Software Evolution

September 5th, 2008
  • Posted by Jud Valeski, Co-Founder and CEO
1 Comment

Those of us who have been around for awhile constantly joke about how “I remember building that 10 years ago” everytime some big “new” trend emerges. It’s always a lesson in market readiness and timing for a given idea. The flurry around Google Chrome has rekindled the conversation around distributed apps. Most folks are tied up in the concept of a “new browser,” but Chrome is actually another crack at the age old “distrbuted/server-side application” problem; albeit an apparent good one. The real news in Chrome (I’ll avoid the V8 vs. TraceMonkey conversation for now) is native Google Gears support.

My favorite kind of technology is the kind that quietly gets built, then one day you wake up and it’s changed everything. Google Gears has that potential and if Chrome winds up with meaningful distribution (or Firefox adopts Gears) web apps as we know them will finally have mark-up-level access to local resources (read “offline functionality”).
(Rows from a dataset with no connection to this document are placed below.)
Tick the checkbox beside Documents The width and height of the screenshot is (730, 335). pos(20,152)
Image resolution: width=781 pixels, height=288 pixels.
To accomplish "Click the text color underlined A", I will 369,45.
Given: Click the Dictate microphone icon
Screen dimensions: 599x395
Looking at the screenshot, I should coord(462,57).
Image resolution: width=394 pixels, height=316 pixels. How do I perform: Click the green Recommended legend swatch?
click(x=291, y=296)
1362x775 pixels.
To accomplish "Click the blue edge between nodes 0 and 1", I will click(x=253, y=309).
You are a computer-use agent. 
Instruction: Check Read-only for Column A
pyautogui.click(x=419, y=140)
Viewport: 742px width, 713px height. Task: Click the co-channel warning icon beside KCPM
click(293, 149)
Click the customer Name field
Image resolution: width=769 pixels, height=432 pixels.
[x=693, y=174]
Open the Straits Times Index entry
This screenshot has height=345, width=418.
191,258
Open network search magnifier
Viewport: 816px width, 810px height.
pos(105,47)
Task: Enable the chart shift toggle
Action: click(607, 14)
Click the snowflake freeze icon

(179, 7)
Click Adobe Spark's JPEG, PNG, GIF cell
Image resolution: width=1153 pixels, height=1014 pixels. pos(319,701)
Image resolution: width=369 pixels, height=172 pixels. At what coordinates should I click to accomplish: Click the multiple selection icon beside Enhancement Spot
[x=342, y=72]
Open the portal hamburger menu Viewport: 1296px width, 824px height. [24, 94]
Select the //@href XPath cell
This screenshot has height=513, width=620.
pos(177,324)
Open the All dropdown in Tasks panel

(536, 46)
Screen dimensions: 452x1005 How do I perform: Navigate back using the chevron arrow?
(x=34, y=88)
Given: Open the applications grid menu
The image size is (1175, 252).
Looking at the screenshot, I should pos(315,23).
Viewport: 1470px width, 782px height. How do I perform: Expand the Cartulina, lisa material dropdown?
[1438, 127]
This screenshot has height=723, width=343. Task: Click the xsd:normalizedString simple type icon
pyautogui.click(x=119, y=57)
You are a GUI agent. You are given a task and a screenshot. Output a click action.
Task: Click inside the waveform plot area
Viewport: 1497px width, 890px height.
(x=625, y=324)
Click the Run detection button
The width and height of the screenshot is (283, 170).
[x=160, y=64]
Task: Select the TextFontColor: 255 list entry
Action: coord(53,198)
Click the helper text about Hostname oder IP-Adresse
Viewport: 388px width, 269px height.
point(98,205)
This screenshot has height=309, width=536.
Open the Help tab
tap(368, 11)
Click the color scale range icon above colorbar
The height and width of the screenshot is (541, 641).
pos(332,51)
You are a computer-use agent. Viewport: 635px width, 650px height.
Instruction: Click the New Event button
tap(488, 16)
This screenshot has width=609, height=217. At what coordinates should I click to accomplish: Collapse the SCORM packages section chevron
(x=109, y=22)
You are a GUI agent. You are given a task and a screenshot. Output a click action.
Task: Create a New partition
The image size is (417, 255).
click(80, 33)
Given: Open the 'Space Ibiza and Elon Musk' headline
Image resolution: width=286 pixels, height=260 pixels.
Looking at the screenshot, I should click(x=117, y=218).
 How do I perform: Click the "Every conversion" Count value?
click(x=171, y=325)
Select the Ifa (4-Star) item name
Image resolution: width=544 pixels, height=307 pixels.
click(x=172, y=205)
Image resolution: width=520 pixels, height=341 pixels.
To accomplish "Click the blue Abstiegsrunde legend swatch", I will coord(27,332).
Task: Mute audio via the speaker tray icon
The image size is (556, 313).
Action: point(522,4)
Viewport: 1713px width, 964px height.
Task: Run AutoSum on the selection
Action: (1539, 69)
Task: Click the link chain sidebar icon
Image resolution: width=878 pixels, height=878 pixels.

This kind of evolution is long overdue.

Another lacking component on the network is the age-old, CS101, notion of event-driven architectures. HTTP GET dominates web traffic, and poor ‘ol HTTP POST is rarely used. Publish and subscribe models are all but unused on the network today, and Gnip aims to change that. We see a world that is PUSH driven rather than PULL. The web has come a looooong way on GET, but apps are desperate for traditional flow paradigms such as local processor event loops. Our goal is to do this in a protocol agnostic manner (e.g. REST/HTTP POST, XMPP, perhaps some distributed queuing model)

Watching today’s web apps poll eachother to death is hard. With each new product that integrates serviceX, the latency of serviceX’s events propegating through the ecosystem degrades, and everyone loses. This is a broken model that if left unresolved, will drive our web apps back into the dark ages once all the web service endpoints are overburdened to the point of being uninteresting.

We’ve seen fabulous adoption of our API since launching a couple of months ago. We hope that more Data Producers and Data Consumers leverage it going forward.